Journal of a Monsoon Season

Student
Caroline Zlaket
College(s)
College of Arts and Letters
Faculty Advisors
Laura Walls and Christian Smith
Class Year
2022
Zlaket Capstone Photo of Mountains in Arizona

Youth in the modern world have a unique perspective as they enter adulthood: they have grown up in the midst of a climate crisis. Because of this, a pressing question has been presented to children that may not have been as urgent to older generations: what does the future look like? Further, should there be hope to have kids/place faith in the future if the planet itself is unstable? While many writers and researchers have contributed their thoughts on this topic, few have been able to do it in the present moment (rather than in hindsight, looking back at childhood or life “as it was before”). The purpose of this capstone was to illuminate the specific emotions youth encounter when actively living through environmental degradation and chaos. Before beginning research for this project, I had rarely read about the climate crisis from a young adult’s perspective, and the readings I did find could not capture all the various anxieties, worries, and joys of coming of age in the Anthropocene. Thus, I felt that exploring my own journey, thoughts, and emotions through creative writing could be a fruitful way to provide raw honesty. I explored the sentiment of suffocation that comes from news and information influx. Additionally, I discussed emotions pertaining to my family and how it felt trying to lean on older generations’ wisdom while the modern-day climate is ever changing. Finally, I addressed the events that cast shadows of doubt on a young person to make them feel apathetic toward any sort of hope for themselves or the world around them. Ultimately, I analyzed what makes the future worth having faith in despite the fear-inducing status of the natural world.

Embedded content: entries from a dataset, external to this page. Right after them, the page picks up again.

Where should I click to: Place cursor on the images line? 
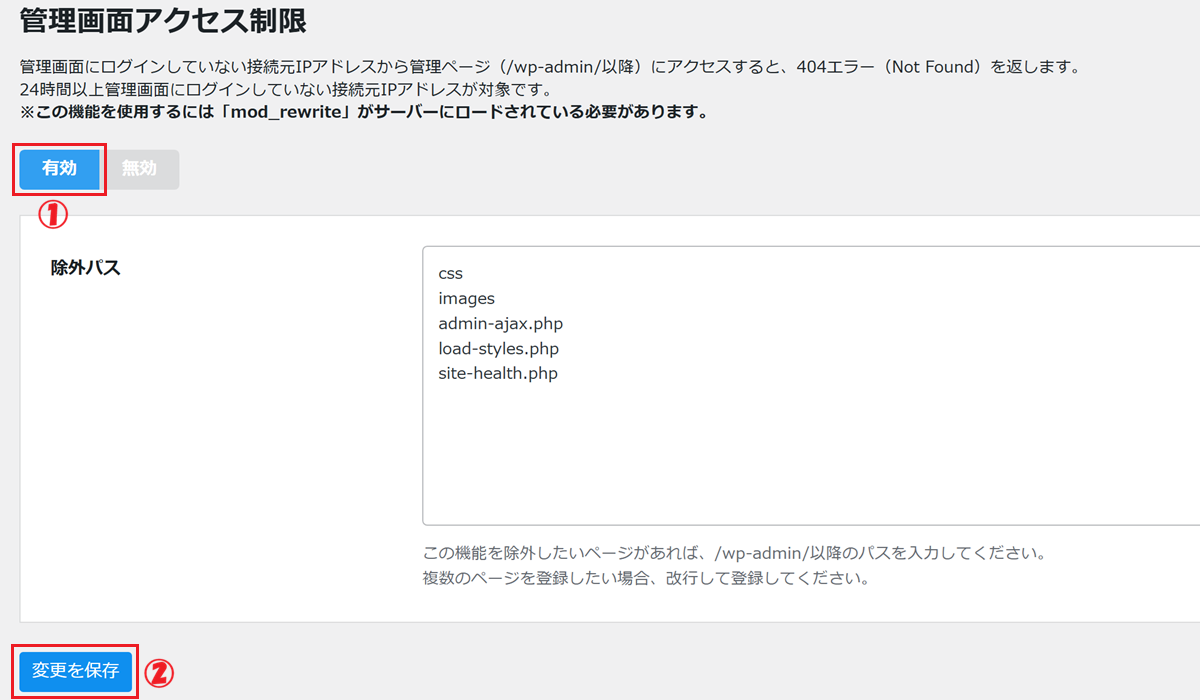(x=466, y=298)
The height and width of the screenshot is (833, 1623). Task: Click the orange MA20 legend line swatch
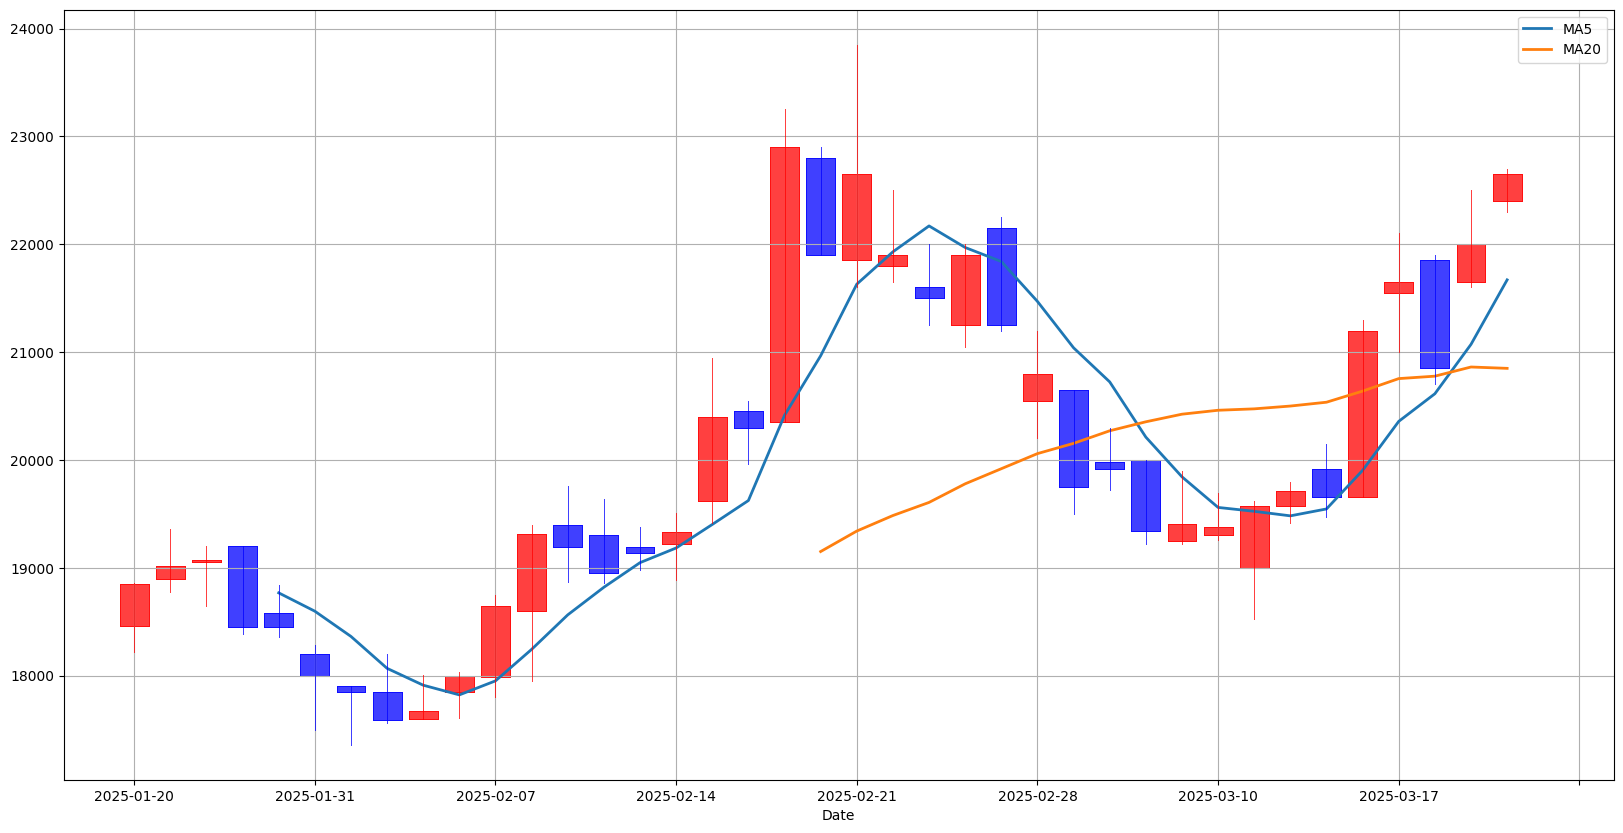pos(1539,49)
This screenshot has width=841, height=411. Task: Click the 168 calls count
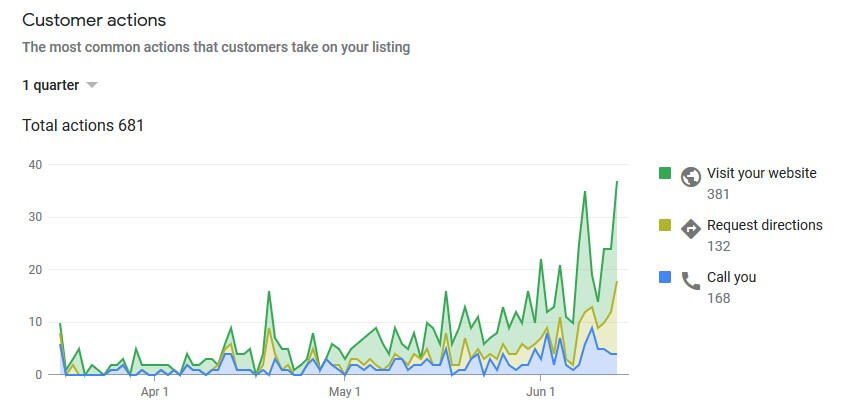pyautogui.click(x=718, y=298)
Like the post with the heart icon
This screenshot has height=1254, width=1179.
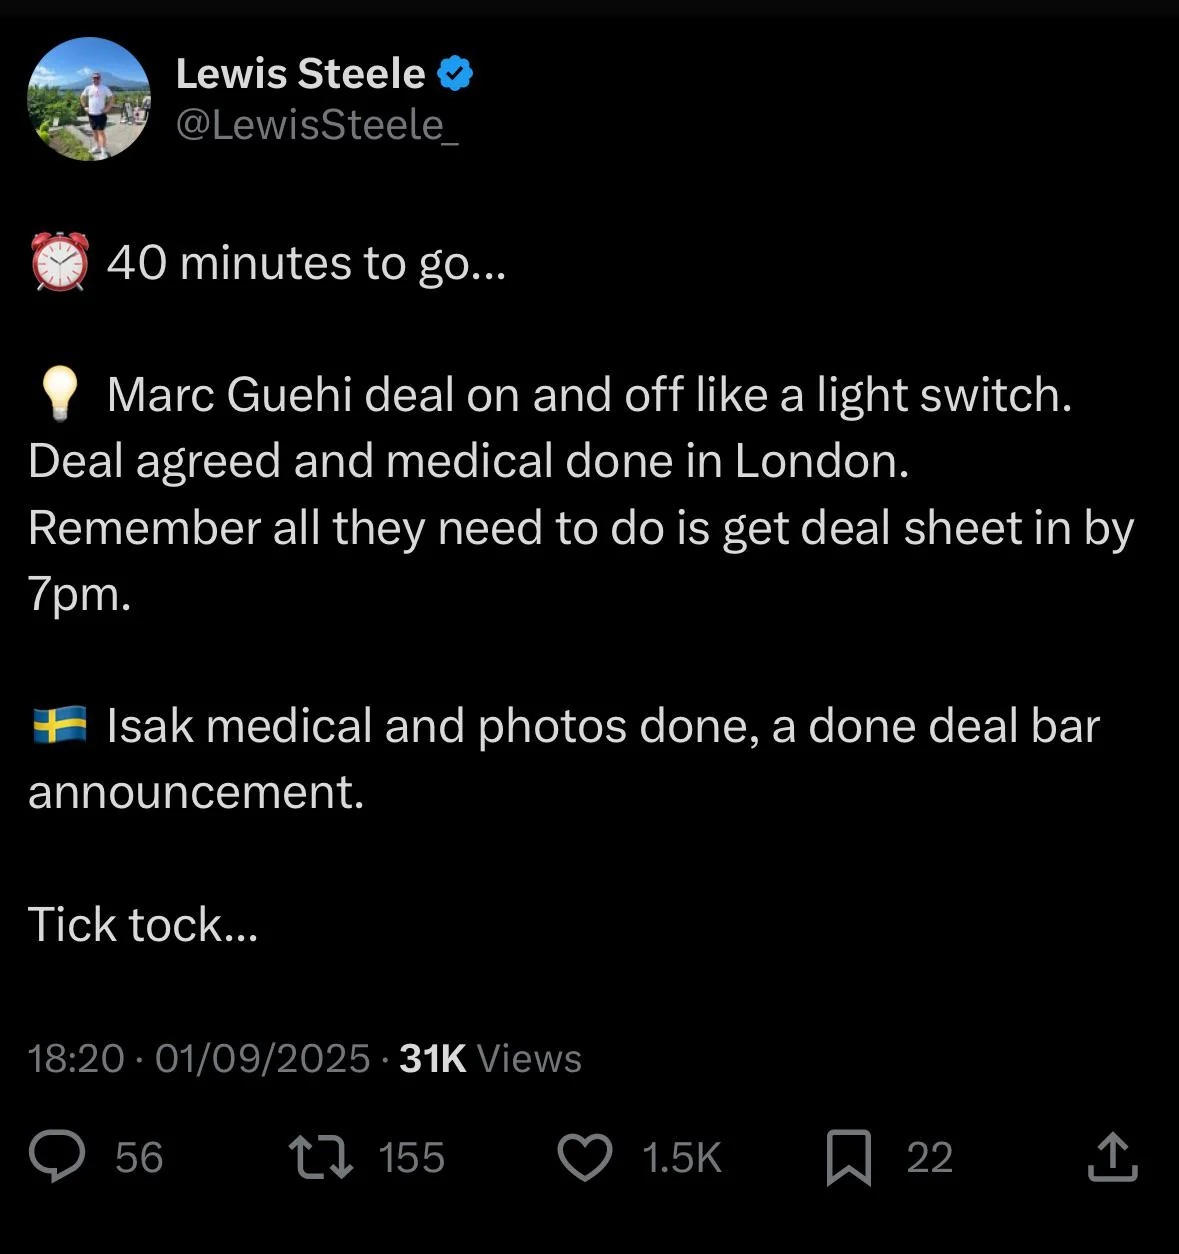(584, 1157)
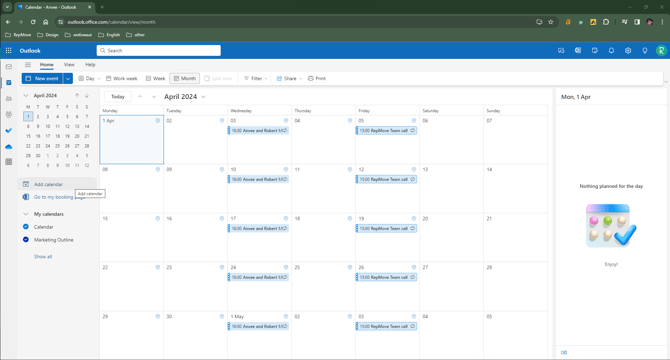Screen dimensions: 670x360
Task: Open the Settings gear in header
Action: [628, 50]
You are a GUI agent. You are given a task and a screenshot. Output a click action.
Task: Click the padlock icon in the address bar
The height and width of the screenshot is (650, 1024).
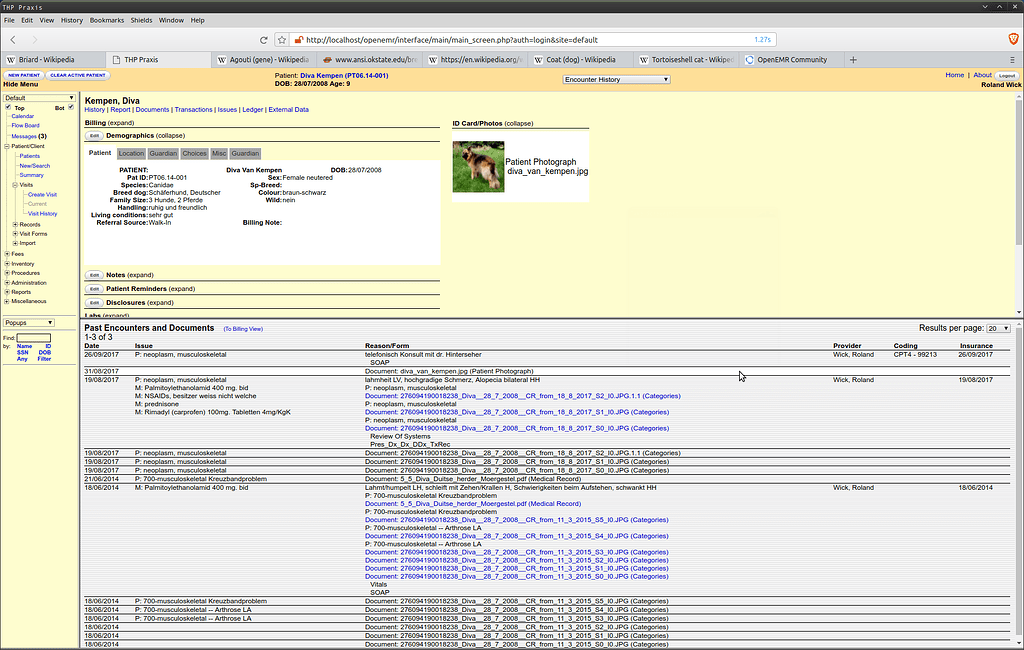pos(297,40)
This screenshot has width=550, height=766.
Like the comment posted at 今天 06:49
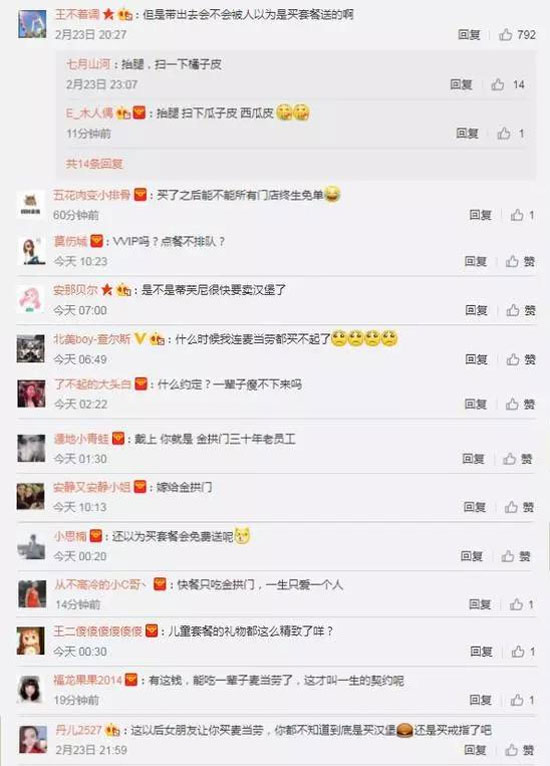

My project is situated in the greater context of environmental writers, all of whom have tackled various aspects of the climate crisis, the Earth, and/or humanity’s relationship to the natural world. Many writers, like Henry David Thoreau or Annie Dillard, have written journals about their personal experiences in nature and how these have shaped their lives; others have written fictional tales about what the future could look like at this rate of resource consumption. My project attempts to join both of these crowds of writers. I wanted to compile a collection of journals that could provide a unique, youthful lens to a problem about which literature has already been written. Though many of the things I have read thus far pertaining to the climate crisis and environmental activism have been poignant, none have really touched on the specific anxieties or worries that come from coming of age in this current era / state of the world. I believed I could provide that perspective, or at least my personal small shred of it.